→ Task directions
Which lines of the records below contain the string "will"? Report each of them.
[Data shown]
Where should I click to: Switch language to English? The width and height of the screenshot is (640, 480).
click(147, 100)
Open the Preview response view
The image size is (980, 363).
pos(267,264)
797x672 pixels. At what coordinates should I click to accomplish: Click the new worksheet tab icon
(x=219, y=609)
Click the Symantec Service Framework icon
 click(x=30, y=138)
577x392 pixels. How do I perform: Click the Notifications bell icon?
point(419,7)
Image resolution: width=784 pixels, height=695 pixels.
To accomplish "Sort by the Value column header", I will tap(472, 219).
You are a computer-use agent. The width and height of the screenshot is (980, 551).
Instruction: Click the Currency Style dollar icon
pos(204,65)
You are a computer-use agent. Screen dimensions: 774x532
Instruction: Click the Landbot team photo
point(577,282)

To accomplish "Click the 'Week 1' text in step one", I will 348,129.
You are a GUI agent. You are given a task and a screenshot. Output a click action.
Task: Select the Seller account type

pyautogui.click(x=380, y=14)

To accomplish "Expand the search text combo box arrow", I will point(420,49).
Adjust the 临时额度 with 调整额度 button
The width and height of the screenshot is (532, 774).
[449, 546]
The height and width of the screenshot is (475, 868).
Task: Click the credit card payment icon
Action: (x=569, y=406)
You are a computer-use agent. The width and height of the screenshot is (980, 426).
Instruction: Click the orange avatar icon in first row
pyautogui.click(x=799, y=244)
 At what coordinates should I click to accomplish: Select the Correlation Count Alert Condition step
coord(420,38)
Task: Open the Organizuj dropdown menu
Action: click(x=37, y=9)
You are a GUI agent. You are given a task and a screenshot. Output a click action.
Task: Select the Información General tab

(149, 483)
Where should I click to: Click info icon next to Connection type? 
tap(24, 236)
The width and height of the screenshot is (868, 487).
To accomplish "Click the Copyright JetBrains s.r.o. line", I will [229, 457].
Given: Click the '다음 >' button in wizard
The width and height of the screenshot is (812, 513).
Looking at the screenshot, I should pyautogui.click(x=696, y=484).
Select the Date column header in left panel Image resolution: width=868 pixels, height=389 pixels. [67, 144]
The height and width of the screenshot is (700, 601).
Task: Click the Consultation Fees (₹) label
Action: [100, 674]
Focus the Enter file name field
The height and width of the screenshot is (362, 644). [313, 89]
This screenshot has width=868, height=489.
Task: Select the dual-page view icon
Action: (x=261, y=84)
[/Data shown]
→ Your solution
To accomplish "Sort by the Value column header", I will tap(472, 219).
To accomplish "Click the 'Week 1' text in step one", I will 348,129.
To accomplish "Expand the search text combo box arrow", I will point(420,49).
To accomplish "Click the Copyright JetBrains s.r.o. line", I will [229, 457].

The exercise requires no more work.